Apple and Google seem ready to resolve their legal battle through binding arbitration, court documents reveal.
In marked contrast to the bitter and protracted patent battle between mobile giants Apple and Samsung, the dispute between Apple and Google looks like it may be settled in amicable arbitration, assuming some remaining disagreements can be resolved.
Apple and Google have submitted legal documents to the Western District Court of Wisconsin which indicate that they each agree in principle to "binding arbitration" by a third party.
"Apple's goal has always been to find a mutual and transparent process to resolve this dispute on terms that are fair, reasonable and non-discriminatory ("FRAND") without the threat or taint of exclusionary remedies," wrote Apple counsel Bruce Sewell in a letter to Google that was submitted as part of the court papers.
"Your offer to arbitrate made before Judge Crabb on November 5, 2012 was therefore welcome news. We agree to arbitrate the value of mutual licenses to our respective SEP [standards essential patents] portfolios."
Google counsel Kent Walker responded in friendly terms, agreeing that a "piecemeal" resolution was to be avoided and concurring too on the desirability of reaching a speedy conclusion. Apple would like a decision in six months' time.
“We have long sought a path to resolving patent issues and we welcome the chance to build on the constructive dialogue between our companies,” wrote Walker.
The main point of disagreement concerns out outstanding piece of litigation in Germany, referred to as the 'Orange Book' process, which Apple would like to be shut down as part of a sort of legal cease-fire while arbitration takes place. Google, however, feels that "the record is well developed and the process is scheduled to resolve before an arbitration decision would be reached".
Nevertheless, since the companies are keen to reach a global agreement - and one concerning the Android platform as a whole rather than merely the case of Google subsidiary Motorola Mobility, which was the focus of the case initially - one would assume that the stakes are high enough to encourage some compromise in this area.

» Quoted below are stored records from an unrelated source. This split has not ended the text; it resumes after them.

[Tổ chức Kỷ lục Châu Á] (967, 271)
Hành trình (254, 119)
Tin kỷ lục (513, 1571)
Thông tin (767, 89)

Judge in Apple-Samsung case has no appetite for Jelly Bean
Meanwhile, Apple and Samsung continue to slug away at each other in a second patent case. Will clear heads prevail here, and bring us to some form of settlement? History suggests otherwise.
US magistrate judge Paul Grewall has ruled that Apple can add further products to the patent infringement case, such as the Galaxy S3 and the Galaxy Note. But version 4.1 of the Google Android operating system, 'Jelly Bean', cannot be included.